Ah, certo, è cambiato perché alla tua età io ero già sposato e mi mantenevo da solo.
Devi farmelo pesare ogni santa volta che mi aiuti con l’affitto della casa? Ogni volta?
Te lo ricordo perché sennò te ne stai adagiato su questa cosa. Passi le mattinate a lavorare tra tante virgolette, spendi soldi in libri, con tutti quelli che hai già, per far guadagnare gente che non ti dà stipendio, e io intanto pago. È giusto? Dimmi.
[…]
Mi ascolti? Stavo dicendo che io a diciotto anni mi sono impegnato e ho studiato per il concorso…
So tutto, ti ho già detto…
Basta con questo ti ho già detto. Cosa mi hai già detto? Che non è più così? È così, devi cercare, ti devi applicare e devi faticare per trovare un lavoro adatto, e una volta trovato devi faticare ancora per una carriera e per guadagnare meglio. Cosa pensi io abbia fatto? Non avevamo quasi niente, io e tua madre. I miei stavano in campagna con la pensione minima, e i suoi altrettanto. Gente che non ci ha regalato nulla di nulla. Questa casa la dobbiamo solo al nostro lavoro, e ne vado fiero. Tu hai qualcosa di cui andare fiero?”
In una società, come quella italiana, in cui gli stipendi sono fermi dagli anni Novanta e in cui prima dei trent’anni difficilmente si raggiunge la stabilità economica, gli under 35 sono costretti a giustificare la propria precarietà alle generazioni precedenti, ancorate al mito del successo dovuto all’impegno e ai sacrifici. Queste ultime, però, sono incapaci di capire che l’ascensore sociale si è rotto da tempo e che questa retorica non è più valida per i ragazzi che entrano oggi nel mondo del lavoro.

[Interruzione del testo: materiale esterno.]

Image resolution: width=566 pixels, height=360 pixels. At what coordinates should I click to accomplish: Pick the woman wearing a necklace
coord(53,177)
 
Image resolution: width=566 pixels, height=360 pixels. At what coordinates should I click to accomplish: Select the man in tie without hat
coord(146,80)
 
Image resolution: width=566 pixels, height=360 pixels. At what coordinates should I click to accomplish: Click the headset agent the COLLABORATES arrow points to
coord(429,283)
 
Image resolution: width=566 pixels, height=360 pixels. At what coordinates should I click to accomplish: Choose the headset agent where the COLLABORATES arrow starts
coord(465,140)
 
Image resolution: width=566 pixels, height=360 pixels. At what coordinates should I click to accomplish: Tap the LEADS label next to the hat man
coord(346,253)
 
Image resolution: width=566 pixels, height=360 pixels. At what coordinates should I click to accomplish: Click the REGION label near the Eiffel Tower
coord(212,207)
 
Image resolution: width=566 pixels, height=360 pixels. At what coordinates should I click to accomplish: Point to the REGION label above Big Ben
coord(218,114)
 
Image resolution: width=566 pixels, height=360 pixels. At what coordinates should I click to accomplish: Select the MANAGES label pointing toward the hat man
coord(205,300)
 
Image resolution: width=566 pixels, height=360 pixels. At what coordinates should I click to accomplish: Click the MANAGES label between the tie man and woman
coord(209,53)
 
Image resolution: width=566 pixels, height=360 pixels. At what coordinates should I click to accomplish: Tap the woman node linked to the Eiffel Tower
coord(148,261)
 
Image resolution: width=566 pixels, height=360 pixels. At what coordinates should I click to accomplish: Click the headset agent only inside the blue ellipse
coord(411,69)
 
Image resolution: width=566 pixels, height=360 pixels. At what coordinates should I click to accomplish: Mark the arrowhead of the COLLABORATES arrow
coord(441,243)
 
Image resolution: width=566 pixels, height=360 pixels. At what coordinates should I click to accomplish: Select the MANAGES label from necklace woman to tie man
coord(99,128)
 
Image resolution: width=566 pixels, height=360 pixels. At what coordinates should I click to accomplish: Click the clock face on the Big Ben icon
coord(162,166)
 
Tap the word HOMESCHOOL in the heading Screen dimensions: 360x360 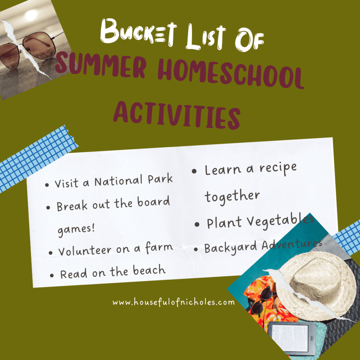pyautogui.click(x=231, y=73)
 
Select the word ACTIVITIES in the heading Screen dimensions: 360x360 pyautogui.click(x=177, y=115)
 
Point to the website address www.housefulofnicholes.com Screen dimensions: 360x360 pyautogui.click(x=174, y=302)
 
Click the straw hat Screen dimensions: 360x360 pyautogui.click(x=317, y=285)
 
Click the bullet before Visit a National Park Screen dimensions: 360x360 pyautogui.click(x=47, y=185)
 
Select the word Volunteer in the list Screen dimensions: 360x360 pyautogui.click(x=85, y=250)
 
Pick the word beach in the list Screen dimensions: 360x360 pyautogui.click(x=149, y=270)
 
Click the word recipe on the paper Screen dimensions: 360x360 pyautogui.click(x=278, y=168)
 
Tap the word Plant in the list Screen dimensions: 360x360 pyautogui.click(x=224, y=222)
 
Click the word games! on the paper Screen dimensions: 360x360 pyautogui.click(x=76, y=229)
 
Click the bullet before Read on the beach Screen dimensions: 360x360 pyautogui.click(x=52, y=275)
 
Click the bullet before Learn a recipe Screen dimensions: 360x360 pyautogui.click(x=194, y=171)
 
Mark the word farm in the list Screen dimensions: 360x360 pyautogui.click(x=159, y=247)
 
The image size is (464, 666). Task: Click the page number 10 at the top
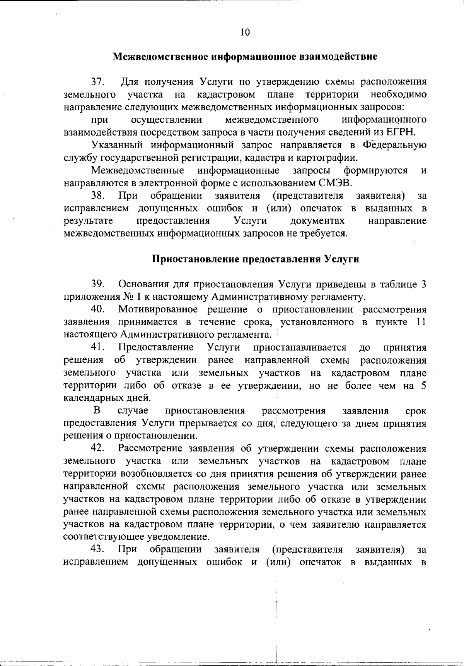[245, 32]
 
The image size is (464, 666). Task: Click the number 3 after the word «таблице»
[424, 284]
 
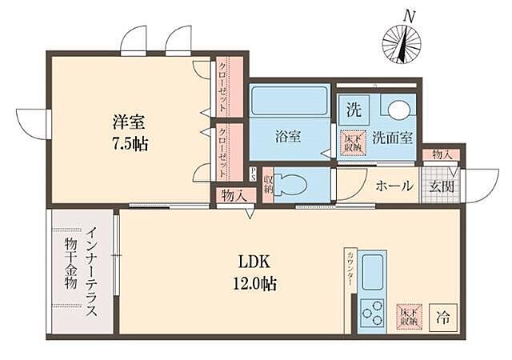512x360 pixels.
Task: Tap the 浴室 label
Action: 288,136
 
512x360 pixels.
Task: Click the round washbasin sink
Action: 400,110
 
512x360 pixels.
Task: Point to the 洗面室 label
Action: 395,137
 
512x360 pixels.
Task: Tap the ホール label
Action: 394,186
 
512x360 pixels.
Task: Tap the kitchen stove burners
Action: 373,310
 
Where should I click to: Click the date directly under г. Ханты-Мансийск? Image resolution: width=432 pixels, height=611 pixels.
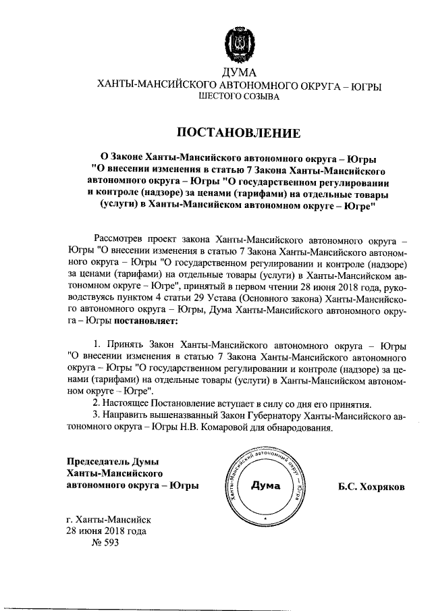tap(105, 531)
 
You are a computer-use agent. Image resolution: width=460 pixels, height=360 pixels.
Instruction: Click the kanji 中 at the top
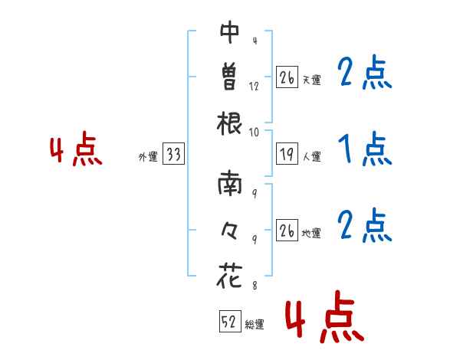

Le parole del padre Sandro, anziché spronare un figlio sull’orlo dell’abisso, sono gettate al vento e autocensorie, ma non hanno alcun seguito positivo né causano un cambio radicale nei comportamenti di Loris.
Le difficoltà che si incontrano nel mondo del lavoro risultano ancora più insidiosi se si tenta di entrare nell’elitaria torre d’avorio cultura – dove tutto è cristallizzato e inaccessibile, appannaggio di pochi oligarchi che ne detengono lo scettro del potere – o quando ci si relazione con una sanità sempre più disgregata, distante e che non ascolta, addirittura fatica a vedere il protagonista.
Pertanto, la richiesta di Loris non è altro che di essere riconosciuto, accolto, compreso: è quella di una intera generazione che desidera essere finalmente vista per come è e non per come dovrebbe essere secondo chi ha iniziato a camminare prima nel mondo, senza accuse di vittimismo o di pigrizia.